__Task goal__. Pictures do not belong in the copy, so please give every entry below again exactly.

○ ○ ○ ○ ○ ○ ○

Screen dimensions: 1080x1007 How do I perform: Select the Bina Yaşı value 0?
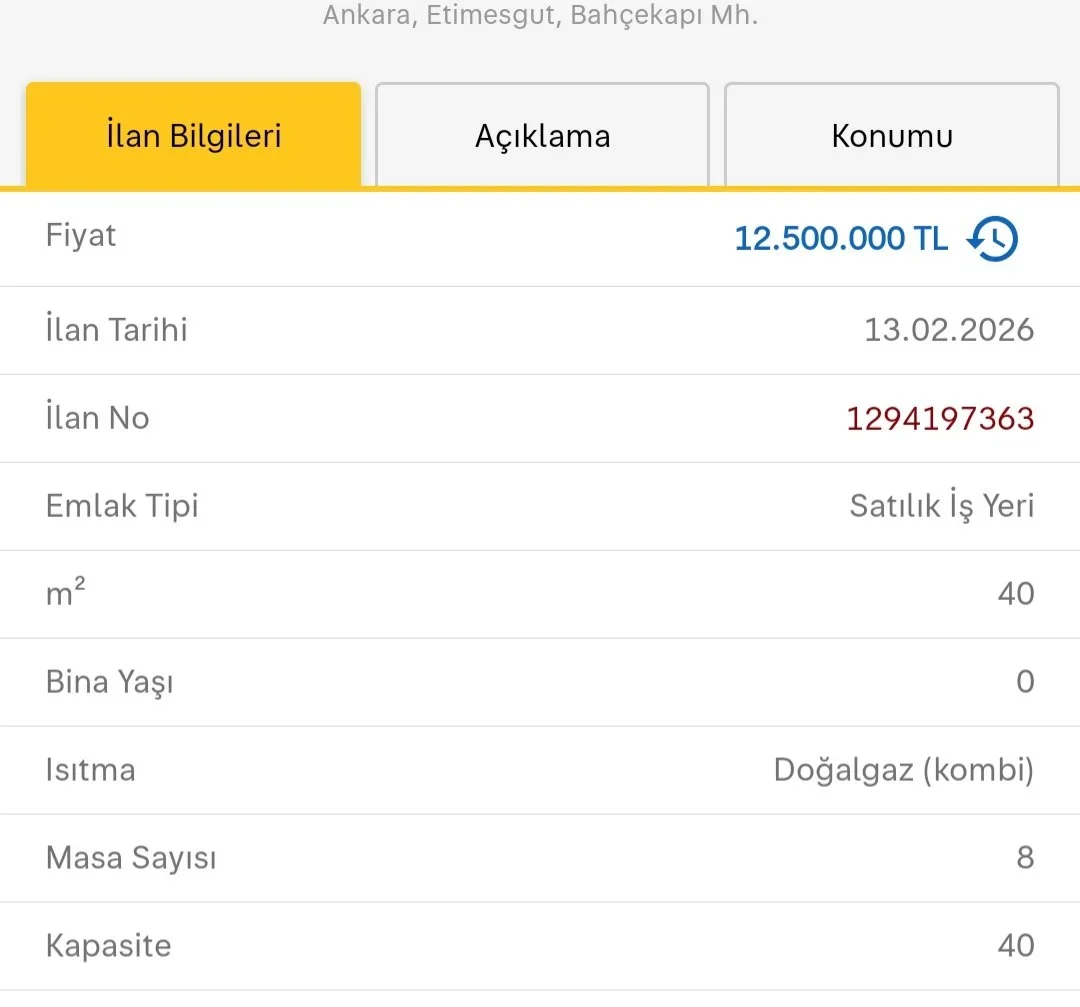[1024, 682]
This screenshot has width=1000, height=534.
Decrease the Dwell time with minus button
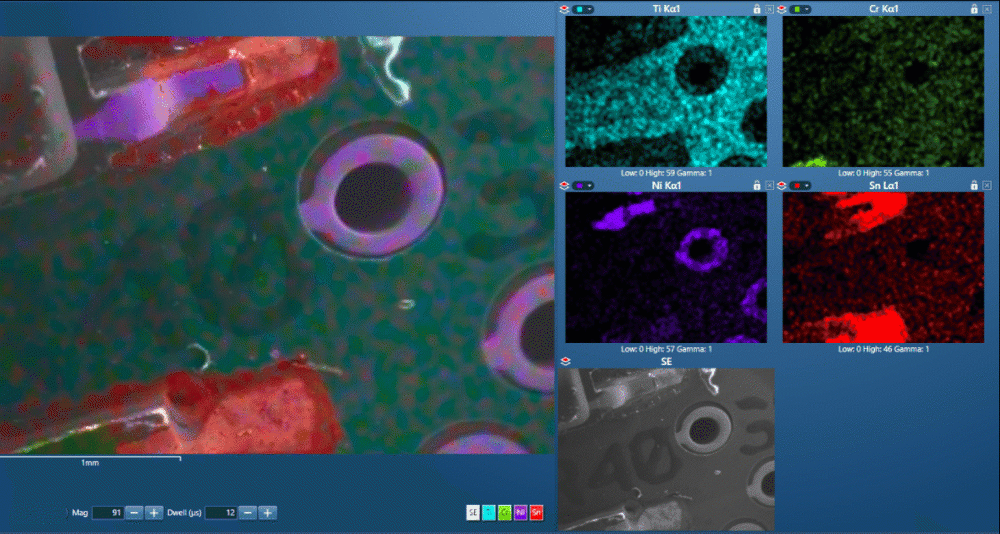click(x=249, y=513)
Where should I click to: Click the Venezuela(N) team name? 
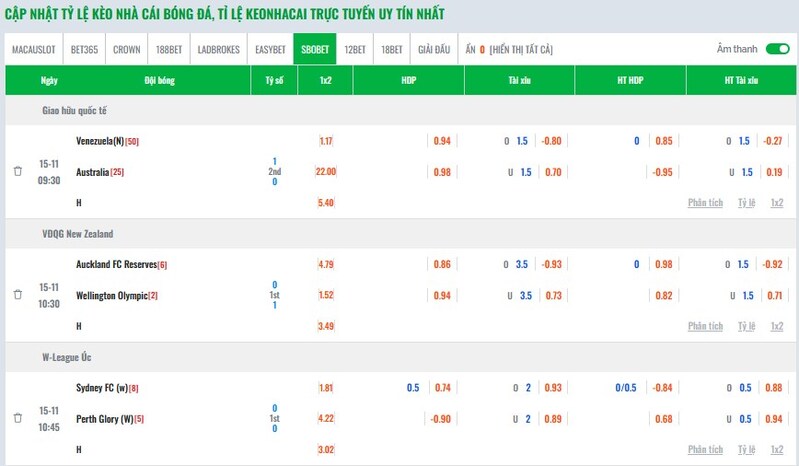[100, 141]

○ ○ ○ ○ ○ ○ ○

__Your response__.
Screen dimensions: 1080x1007 How do I perform: Select the Bina Yaşı value 0?
[1024, 682]
This screenshot has width=1000, height=534.
Decrease the Dwell time with minus button
click(x=249, y=513)
Where should I click to: Click the Venezuela(N) team name? 
[100, 141]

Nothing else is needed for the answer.